EXERCISE GOAL >> Update the items below so that "section" becomes "panel" wherever it appears, and reproduce every other line unchanged.

THE INPUT >>
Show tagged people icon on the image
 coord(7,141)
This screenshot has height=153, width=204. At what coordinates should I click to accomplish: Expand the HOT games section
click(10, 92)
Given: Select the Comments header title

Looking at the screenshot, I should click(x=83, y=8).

FULL SOLUTION >>
Show tagged people icon on the image
 coord(7,141)
This screenshot has height=153, width=204. At what coordinates should I click to accomplish: Expand the HOT games panel
click(10, 92)
Given: Select the Comments header title

Looking at the screenshot, I should click(x=83, y=8).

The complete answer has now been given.